>>>>

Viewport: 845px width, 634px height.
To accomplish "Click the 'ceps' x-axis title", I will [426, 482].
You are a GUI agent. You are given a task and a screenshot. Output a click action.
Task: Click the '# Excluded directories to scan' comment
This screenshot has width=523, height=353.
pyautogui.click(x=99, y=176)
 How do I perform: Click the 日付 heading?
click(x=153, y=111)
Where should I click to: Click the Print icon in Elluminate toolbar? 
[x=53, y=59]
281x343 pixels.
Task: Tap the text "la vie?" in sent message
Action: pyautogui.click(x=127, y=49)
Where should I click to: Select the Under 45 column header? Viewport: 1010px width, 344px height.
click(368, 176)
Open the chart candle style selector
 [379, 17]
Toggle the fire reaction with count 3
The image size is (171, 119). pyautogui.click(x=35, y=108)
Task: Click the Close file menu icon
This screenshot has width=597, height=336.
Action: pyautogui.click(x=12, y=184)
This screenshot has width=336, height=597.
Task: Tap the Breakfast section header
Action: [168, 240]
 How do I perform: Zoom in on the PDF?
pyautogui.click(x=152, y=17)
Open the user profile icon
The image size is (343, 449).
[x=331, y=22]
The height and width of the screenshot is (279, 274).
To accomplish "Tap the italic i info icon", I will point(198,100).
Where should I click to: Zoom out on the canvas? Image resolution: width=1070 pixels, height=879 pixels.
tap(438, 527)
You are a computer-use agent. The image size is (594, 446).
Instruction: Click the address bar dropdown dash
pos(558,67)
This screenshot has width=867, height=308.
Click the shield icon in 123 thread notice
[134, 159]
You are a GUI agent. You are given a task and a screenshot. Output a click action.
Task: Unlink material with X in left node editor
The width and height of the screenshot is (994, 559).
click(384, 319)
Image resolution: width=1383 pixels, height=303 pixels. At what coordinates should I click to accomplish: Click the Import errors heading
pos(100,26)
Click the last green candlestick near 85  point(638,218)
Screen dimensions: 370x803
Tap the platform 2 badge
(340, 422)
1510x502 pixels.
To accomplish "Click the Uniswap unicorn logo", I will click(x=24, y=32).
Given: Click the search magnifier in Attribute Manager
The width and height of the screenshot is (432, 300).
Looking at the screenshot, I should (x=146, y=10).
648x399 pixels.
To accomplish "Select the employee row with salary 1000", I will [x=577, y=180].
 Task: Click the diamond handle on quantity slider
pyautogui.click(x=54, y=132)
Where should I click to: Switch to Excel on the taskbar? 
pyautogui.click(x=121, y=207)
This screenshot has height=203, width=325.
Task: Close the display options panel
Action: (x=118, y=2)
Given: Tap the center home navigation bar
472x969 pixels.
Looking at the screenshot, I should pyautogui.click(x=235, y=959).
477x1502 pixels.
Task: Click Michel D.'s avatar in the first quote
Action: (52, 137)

<<<<

TRY IT =
The required output is the set of lines from the first line of the data through the line that contains "You are a computer-use", transcribed exactly.

SOLUTION FOR THIS EXERCISE =
Viewport: 845px width, 634px height.
To accomplish "Click the 'ceps' x-axis title", I will [426, 482].
You are a GUI agent. You are given a task and a screenshot. Output a click action.
Task: Click the '# Excluded directories to scan' comment
This screenshot has width=523, height=353.
pyautogui.click(x=99, y=176)
 How do I perform: Click the 日付 heading?
click(x=153, y=111)
Where should I click to: Click the Print icon in Elluminate toolbar? 
[x=53, y=59]
281x343 pixels.
Task: Tap the text "la vie?" in sent message
Action: pyautogui.click(x=127, y=49)
Where should I click to: Select the Under 45 column header? Viewport: 1010px width, 344px height.
click(368, 176)
Open the chart candle style selector
 [379, 17]
Toggle the fire reaction with count 3
The image size is (171, 119). pyautogui.click(x=35, y=108)
Task: Click the Close file menu icon
This screenshot has width=597, height=336.
Action: pyautogui.click(x=12, y=184)
This screenshot has width=336, height=597.
Task: Tap the Breakfast section header
Action: [168, 240]
 How do I perform: Zoom in on the PDF?
pyautogui.click(x=152, y=17)
Open the user profile icon
The image size is (343, 449).
[x=331, y=22]
The height and width of the screenshot is (279, 274).
To accomplish "Tap the italic i info icon", I will point(198,100).
Where should I click to: Zoom out on the canvas? Image resolution: width=1070 pixels, height=879 pixels.
tap(438, 527)
You are a computer-use agent. The image size is (594, 446).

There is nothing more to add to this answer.